Well, maybe not so strange. I had recently also seen a wine cork and cellophane wrapper laying nearby on the lawn. No doubt, someone had decided to have themselves a picnic with a bottle of wine and a sandwich with possibly some chili sauce on it.

But some time later, upon closer inspection, I realized that that small bottle of chili was actually an empty micky bottle. Hmm - I should have stuck with my first instinct. Another vessel of alcohol emptied and left behind by a most considerate citizen. It was too much effort to throw in the trash can one block away. Well, okay, I'll give them some credit: too "hammered" to entertain the notion that trash belongs in a trash receptacle. (Never mind that their trash is now on someone else's property!)

But what a strange place for it to come to be. Come to think of it, the alcohol itself was strange. It was labeled "Vincent Van Gogh, Double Espresso, Double Caffeine (of course, why not?), Coffee Flavoured Vodka". And then, there was the picture, trying to resemble a Van Gogh painting. Van Gogh himself, in a white and yellow straw hat and blue tunic, supposedly picking coffee beans off a bush, and his faithful, red-coloured donkey by his side, ready to cart away his master's goods. I didn't even know Van Gogh was in the beans business. Maybe they opened a Starbucks in Tahiti?

Well, I suppose it's not so strange that such an item was left lying on the ground. Too close for comfort, there are several low-rent apartment buildings just across the street from our property. So one can expect such a thing to be left by some of these partying neighbours. However, I'd prefer not to be so presumptuous.

Maybe this is what actually happened:
There being a mailbox on the corner nearby those shrubs, probably a mailman (or mailwoman), during their last stop on the route to collect mail, and after having added a little "pick-me-up" to their Starbucks travel mug, and in their haste to leave no evidence behind in their mail truck, slyly chucked Mr. Van Gogh into a new abode amongst the shrubbery. Tahiti, palm trees, green shrubs. . . it's all the same, isn't it?
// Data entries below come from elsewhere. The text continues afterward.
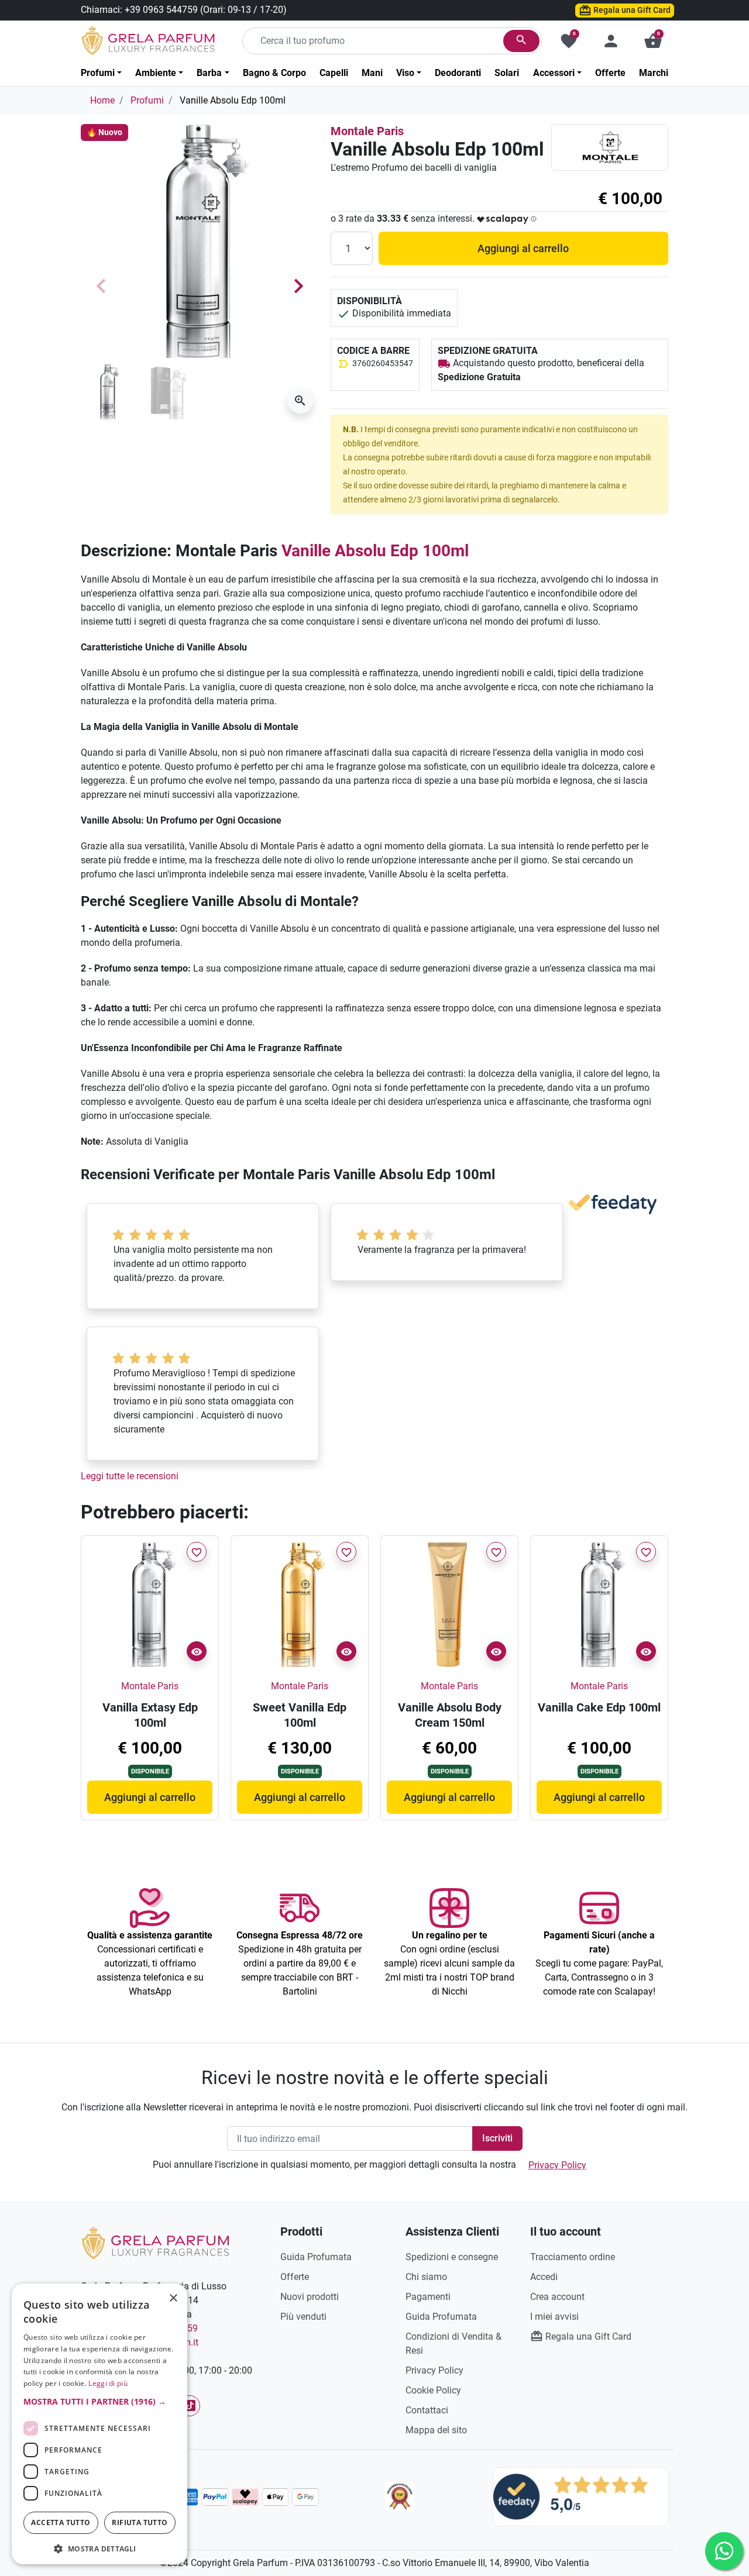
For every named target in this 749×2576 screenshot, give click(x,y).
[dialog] (99, 2424)
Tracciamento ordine (572, 2256)
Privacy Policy (557, 2165)
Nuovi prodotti (309, 2296)
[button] (653, 41)
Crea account (557, 2296)
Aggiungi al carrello (523, 248)
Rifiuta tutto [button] (139, 2522)
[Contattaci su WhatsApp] (724, 2551)
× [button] (173, 2299)
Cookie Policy (433, 2390)
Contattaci (427, 2410)
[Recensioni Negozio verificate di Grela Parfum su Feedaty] (580, 2496)
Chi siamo (426, 2276)
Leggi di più (108, 2383)
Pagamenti (428, 2296)
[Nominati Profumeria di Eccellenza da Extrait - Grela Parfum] (400, 2497)
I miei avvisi (554, 2316)
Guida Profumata (316, 2256)
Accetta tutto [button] (60, 2522)
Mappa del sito (436, 2430)
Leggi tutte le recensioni (129, 1476)
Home (102, 100)
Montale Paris (367, 131)
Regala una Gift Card (631, 10)
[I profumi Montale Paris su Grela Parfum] (609, 147)
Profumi (147, 100)
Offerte (294, 2276)
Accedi (544, 2276)
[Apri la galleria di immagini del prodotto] (300, 401)
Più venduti (303, 2316)
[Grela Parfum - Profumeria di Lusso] (155, 2242)
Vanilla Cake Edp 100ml (599, 1707)
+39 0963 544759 (161, 9)
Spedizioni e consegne (452, 2256)
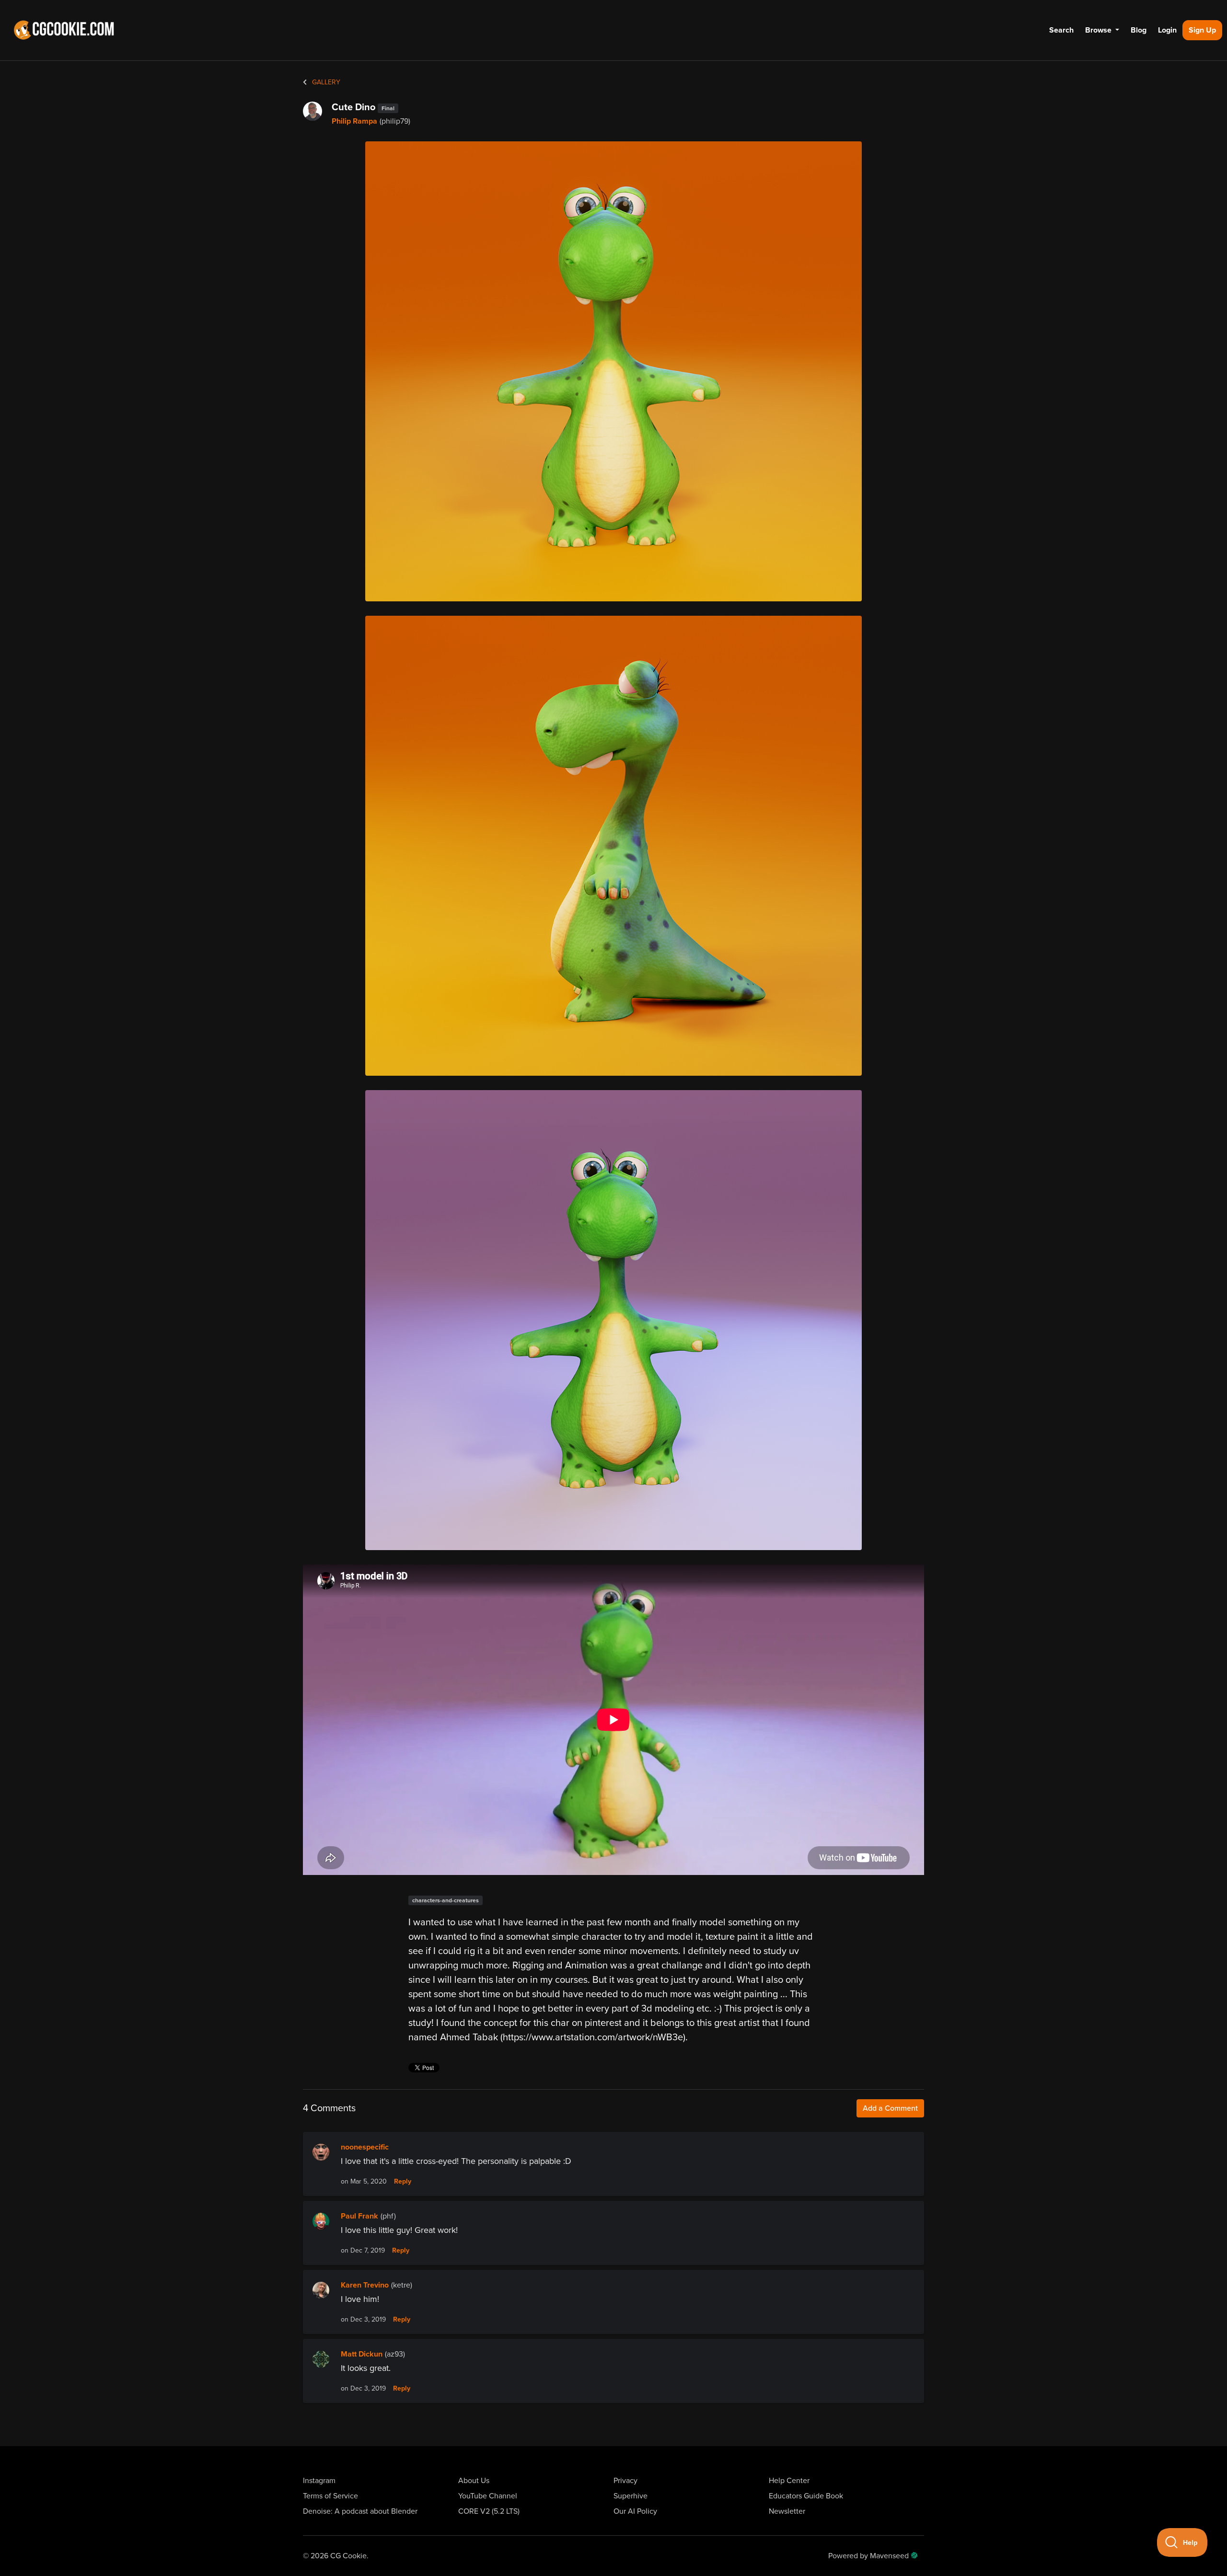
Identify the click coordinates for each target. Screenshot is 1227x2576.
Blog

Yes, I believe that is what happened.

Putik said...

In front of me was a green, carton box, the same size as a deck of playing cards, on it, printed, was an image of a half-smoked cigarette, bending down, and a warning: Tobacco use can make you impotent.

Inside it were twenty sticks of tobacco, tightly rolled in white paper, and at the end of each stick, was a white filter. I opened the carton and took one cigarette. Slim and soft, it hanged loosely between my fore and middle finger. I took my lighter out of my side pocket, tucked the Cancer between my cracked lips, and lit it. The smoke reeked into my eyes, so I placed it in an ash tray, and for a while, watched it burn. Slowly, the paper and plant turned into ashes.

“This thing is a waste of money,” I thought. “But hell, we’re all going to die anyway.” I put the killer-stick back in my lips, and started sucking the poisons-- I swear, I felt the smoke-- into my lungs. It felt good.

My cigarette was almost finish. I put it out in the ash tray, stared at it until the last of it’s embers died, saying to my self, “There goes the ever silent, and pleasurable culprit, which does not only make my breath stink, it also burns, not just my money, but my short, precious life --God, I need to quit!”